> EXERCISE
Among the entries, which lines carry the string "left"? Copy every one.

[Records excerpted from a collection]
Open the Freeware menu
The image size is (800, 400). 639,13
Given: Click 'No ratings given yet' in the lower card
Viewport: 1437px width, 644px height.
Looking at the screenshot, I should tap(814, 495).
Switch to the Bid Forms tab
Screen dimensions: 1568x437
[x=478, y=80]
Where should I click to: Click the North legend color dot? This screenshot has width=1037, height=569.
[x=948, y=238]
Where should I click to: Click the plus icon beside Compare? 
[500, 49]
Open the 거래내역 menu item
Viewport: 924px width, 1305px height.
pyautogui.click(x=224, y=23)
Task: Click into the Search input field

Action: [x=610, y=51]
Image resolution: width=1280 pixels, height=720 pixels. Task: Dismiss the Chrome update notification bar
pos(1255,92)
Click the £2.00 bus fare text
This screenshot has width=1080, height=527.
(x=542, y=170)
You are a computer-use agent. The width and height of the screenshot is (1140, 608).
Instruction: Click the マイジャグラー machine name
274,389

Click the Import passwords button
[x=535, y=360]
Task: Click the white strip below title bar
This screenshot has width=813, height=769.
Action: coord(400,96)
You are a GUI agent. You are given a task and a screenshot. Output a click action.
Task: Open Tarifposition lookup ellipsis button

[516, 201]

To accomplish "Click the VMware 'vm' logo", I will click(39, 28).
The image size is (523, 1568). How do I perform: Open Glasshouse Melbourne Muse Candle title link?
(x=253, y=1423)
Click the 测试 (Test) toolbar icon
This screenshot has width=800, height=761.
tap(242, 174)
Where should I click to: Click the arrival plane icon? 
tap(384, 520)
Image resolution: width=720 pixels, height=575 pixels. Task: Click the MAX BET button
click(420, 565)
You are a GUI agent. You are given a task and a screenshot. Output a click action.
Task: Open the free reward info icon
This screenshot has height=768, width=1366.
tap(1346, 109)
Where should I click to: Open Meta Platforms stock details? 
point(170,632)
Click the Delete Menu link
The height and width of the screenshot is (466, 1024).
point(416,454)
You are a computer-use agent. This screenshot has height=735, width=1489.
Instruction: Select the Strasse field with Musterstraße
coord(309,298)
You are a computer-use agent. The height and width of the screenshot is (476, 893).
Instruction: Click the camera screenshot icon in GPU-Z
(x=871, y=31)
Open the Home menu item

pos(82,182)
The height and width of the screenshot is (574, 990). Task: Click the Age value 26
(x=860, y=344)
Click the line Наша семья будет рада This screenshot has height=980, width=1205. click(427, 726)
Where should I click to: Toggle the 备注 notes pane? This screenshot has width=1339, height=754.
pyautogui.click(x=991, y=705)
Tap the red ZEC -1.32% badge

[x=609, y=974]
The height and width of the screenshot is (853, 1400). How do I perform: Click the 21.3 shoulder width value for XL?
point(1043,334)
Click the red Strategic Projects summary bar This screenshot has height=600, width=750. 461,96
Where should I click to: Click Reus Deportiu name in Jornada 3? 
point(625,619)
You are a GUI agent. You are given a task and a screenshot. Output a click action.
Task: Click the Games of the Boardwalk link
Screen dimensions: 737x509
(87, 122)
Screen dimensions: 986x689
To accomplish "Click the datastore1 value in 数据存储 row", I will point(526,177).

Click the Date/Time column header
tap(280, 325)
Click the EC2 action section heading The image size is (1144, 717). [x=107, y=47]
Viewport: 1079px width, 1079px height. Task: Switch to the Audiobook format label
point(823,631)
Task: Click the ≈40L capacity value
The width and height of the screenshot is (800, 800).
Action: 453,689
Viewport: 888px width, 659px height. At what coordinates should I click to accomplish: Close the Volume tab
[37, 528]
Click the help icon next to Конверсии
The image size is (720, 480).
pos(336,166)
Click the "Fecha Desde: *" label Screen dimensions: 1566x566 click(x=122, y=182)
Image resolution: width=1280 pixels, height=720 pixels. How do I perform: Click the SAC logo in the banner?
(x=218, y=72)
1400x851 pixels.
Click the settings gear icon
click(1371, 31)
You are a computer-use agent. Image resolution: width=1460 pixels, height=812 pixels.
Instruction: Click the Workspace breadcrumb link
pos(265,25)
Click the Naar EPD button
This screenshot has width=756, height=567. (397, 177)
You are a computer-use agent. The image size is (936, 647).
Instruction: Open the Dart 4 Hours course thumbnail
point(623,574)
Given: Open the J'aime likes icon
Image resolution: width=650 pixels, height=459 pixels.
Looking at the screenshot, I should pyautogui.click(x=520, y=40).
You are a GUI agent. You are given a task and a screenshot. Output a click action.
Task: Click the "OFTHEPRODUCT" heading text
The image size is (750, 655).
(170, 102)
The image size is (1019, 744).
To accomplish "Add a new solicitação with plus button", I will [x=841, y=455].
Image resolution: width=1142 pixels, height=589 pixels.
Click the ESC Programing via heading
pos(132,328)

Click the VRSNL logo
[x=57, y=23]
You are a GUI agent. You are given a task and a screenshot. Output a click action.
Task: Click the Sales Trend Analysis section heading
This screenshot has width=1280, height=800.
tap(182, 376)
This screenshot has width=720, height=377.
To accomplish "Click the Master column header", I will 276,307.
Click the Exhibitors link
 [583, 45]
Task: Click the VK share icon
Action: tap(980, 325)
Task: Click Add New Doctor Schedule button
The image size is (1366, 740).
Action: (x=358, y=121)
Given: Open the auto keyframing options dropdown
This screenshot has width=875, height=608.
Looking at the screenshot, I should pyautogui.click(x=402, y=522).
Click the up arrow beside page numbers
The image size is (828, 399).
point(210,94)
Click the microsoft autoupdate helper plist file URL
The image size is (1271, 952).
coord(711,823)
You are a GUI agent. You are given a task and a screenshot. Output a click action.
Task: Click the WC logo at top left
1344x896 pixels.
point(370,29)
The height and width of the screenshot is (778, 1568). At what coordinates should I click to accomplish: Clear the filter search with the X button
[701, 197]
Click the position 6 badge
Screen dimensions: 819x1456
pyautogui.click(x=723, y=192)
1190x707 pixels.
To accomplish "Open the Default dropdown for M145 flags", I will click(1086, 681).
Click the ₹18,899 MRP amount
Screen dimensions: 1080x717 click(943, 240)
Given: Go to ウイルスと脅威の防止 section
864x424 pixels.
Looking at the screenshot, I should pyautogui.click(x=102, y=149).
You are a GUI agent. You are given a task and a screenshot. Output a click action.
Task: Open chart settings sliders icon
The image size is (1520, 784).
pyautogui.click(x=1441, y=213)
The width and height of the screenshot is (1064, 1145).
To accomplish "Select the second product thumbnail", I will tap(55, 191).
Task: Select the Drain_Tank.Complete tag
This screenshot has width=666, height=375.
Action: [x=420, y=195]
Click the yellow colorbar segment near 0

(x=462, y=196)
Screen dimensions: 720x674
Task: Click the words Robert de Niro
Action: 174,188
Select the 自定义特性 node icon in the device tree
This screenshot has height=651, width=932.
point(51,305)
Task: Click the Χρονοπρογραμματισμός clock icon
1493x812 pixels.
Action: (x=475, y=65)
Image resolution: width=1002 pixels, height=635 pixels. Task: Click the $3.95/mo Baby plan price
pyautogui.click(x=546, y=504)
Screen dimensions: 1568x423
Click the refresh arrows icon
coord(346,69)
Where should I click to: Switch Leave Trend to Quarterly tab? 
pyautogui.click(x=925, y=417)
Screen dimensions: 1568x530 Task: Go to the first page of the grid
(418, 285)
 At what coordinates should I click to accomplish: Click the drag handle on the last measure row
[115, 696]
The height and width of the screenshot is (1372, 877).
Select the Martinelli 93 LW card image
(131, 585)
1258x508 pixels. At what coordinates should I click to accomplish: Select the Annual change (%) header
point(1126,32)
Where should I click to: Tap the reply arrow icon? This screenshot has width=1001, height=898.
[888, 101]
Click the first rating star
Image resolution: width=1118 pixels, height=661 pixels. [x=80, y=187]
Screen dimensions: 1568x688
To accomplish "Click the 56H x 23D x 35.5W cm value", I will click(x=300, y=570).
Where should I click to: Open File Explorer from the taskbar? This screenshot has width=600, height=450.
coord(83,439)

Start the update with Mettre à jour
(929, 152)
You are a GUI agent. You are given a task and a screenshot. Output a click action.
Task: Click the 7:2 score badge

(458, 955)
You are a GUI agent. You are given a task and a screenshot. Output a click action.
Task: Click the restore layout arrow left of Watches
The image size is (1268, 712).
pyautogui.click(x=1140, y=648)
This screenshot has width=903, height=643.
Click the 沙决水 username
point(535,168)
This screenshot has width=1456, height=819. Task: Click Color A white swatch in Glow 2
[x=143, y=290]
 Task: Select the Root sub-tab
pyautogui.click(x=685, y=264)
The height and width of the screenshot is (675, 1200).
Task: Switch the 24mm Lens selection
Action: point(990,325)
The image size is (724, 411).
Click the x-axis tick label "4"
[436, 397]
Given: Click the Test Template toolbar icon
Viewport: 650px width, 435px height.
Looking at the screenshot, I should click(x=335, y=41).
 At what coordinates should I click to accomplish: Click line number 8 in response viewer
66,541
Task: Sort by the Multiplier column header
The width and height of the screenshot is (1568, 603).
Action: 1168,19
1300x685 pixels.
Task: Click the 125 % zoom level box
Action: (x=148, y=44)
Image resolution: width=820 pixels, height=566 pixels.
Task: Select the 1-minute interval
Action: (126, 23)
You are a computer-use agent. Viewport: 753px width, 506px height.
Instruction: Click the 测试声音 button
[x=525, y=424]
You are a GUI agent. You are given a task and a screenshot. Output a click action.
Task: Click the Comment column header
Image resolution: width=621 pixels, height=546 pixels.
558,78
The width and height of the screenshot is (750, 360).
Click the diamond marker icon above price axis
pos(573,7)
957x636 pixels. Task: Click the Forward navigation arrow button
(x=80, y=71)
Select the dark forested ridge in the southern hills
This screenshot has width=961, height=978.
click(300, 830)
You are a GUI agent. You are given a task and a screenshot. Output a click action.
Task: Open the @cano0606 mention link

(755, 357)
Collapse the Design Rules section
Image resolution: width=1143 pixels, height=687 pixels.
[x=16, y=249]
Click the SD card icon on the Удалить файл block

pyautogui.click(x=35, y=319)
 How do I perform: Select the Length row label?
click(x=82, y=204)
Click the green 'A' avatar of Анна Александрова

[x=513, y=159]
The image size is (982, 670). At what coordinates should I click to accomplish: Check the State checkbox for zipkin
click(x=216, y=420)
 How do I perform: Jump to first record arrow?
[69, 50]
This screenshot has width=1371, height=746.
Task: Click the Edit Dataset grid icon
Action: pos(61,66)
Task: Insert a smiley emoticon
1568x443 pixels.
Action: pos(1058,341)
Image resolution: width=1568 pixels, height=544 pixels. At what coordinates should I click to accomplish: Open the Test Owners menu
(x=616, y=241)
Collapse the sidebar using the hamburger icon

> RESPONSE
Task: Click the WC logo at top left
Task: Click the restore layout arrow left of Watches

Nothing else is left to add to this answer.